While the rest of the world is lauding 5G as the next big thing, Sicker and his collaborators Kazi Mohammed Saidul Huq of the Instituto de Telecomunicações in Portugal and EPP CMU graduate student Rohit Singh are already looking beyond 5G. Their work aims to not only take 5G networks into even more advanced terahertz speeds but also to lay the groundwork for future generation networks.

“Portugal has invested substantially over the last decade to advance their science and technology production,” says Sicker, “and next-generation communications is a part of this, along with a push on AI and biotech. Our work looks to provide massive amounts of new spectrum for IoT type services, particularly with bandwidth-intense demands.”

5G moves us to a truly connected society with very high data rates, low latency, and massively interconnected devices.

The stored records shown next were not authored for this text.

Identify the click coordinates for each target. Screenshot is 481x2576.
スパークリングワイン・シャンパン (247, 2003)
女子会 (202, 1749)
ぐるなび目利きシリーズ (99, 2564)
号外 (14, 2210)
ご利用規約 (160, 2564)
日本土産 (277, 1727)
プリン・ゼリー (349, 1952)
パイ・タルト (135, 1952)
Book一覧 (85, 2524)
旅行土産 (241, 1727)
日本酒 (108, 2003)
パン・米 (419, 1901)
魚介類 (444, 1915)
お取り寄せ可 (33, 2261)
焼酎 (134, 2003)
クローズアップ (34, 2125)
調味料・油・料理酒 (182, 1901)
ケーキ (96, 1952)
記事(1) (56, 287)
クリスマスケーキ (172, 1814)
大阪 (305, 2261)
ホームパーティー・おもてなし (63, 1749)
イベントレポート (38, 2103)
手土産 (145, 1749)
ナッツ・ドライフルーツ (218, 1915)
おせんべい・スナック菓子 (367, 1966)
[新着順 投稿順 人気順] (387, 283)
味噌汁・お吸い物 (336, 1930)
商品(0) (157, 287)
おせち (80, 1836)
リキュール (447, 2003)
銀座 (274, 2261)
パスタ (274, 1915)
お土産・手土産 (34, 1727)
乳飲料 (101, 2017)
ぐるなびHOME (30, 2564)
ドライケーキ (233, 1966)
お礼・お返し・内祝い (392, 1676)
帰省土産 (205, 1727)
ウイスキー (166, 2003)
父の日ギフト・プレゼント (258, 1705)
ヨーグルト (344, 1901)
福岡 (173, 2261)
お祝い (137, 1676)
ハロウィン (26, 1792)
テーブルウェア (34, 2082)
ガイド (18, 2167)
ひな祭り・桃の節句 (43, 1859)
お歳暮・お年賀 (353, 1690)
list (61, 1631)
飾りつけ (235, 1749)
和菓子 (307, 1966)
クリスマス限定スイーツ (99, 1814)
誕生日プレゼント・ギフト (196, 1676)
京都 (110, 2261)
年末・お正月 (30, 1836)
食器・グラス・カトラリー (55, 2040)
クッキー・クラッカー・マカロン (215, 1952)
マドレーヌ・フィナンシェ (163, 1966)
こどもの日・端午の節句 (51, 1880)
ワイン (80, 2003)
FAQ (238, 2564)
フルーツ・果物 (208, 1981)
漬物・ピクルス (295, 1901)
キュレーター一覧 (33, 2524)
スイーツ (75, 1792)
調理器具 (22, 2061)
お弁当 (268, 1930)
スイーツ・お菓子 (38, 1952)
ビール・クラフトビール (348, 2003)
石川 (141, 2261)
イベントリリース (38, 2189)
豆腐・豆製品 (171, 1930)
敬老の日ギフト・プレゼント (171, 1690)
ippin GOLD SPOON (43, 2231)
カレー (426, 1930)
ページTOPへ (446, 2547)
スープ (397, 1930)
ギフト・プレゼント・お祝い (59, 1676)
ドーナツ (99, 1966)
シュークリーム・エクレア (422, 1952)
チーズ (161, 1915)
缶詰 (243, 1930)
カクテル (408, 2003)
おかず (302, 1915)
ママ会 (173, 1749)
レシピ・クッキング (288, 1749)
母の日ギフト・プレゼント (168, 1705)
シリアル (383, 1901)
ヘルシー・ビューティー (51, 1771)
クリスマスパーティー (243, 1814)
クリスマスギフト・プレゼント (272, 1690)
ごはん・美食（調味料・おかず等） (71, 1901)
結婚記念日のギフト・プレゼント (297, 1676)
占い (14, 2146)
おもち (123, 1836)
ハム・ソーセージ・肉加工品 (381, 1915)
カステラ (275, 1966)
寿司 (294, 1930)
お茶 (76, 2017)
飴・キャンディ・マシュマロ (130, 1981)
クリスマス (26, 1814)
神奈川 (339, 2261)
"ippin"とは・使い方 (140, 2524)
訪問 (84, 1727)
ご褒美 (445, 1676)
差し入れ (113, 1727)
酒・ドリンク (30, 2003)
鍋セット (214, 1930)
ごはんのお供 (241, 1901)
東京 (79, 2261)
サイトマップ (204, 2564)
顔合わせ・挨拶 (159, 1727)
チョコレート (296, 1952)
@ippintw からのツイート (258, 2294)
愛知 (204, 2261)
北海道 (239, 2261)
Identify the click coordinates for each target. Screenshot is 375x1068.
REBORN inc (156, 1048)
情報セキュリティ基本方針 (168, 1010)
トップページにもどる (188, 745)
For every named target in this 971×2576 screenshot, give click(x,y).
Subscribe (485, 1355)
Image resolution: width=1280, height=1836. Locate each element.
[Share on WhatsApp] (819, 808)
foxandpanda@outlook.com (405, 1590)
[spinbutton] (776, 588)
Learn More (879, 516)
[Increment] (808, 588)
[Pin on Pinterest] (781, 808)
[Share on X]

Douglas Sicker, Department Head, Engineering and Public Policy, Carnegie Mellon University

Specifically, Sicker’s work in Portugal is focused on the growth of IoT networks for indoor use. Current 3G and 4G technologies are designed to penetrate walls and vehicles, which can be useful for reaching phones inside buildings and cars. However, the 3G/4G spectrum can only support a limited number of users at high data rates. But 5G networks running at THz speeds can support a much higher number of users at much higher data rates. Unlike earlier networks, however, these ultra-fast frequencies aren’t designed to penetrate walls.

When a signal is unable to move through walls, it becomes trapped within a limited area. While this may sound like a disadvantage, containing the signal in a small space like a building or even a room can help multiple users and devices reuse the same spectrum. Furthermore, this containment can help keep harmful interference to a minimum, allowing the same frequency to be used from one house to the next without getting in each other’s way.

So, while 4G may work just fine for your cell phone and streaming services, a 5G Advanced opens up a whole new world of possibility for connected indoor devices: smart thermostats and refrigerators, security systems, even integrated sensors to monitor building health. Although the THz frequency band opens up a plethora of bandwidth, which can be used to cater to densely data savvy devices, it also opens up new realms of technical and policy related challenges. The aim of this project is to further the cause for higher data rates by overcoming the inherent challenges that come along with the THz band.

The project is just one of many borne of Carnegie Mellon University’s partnership with the Instituto de Telecomunicações in Aveiro, Portugal. Launched in 2006, this program aims to place Portugal at the forefront of research and technological development in information and communication technologies.

“We are excited about this initial work,” Sicker says, “and we hope to go after much bigger projects with our colleagues in Portugal in the future.”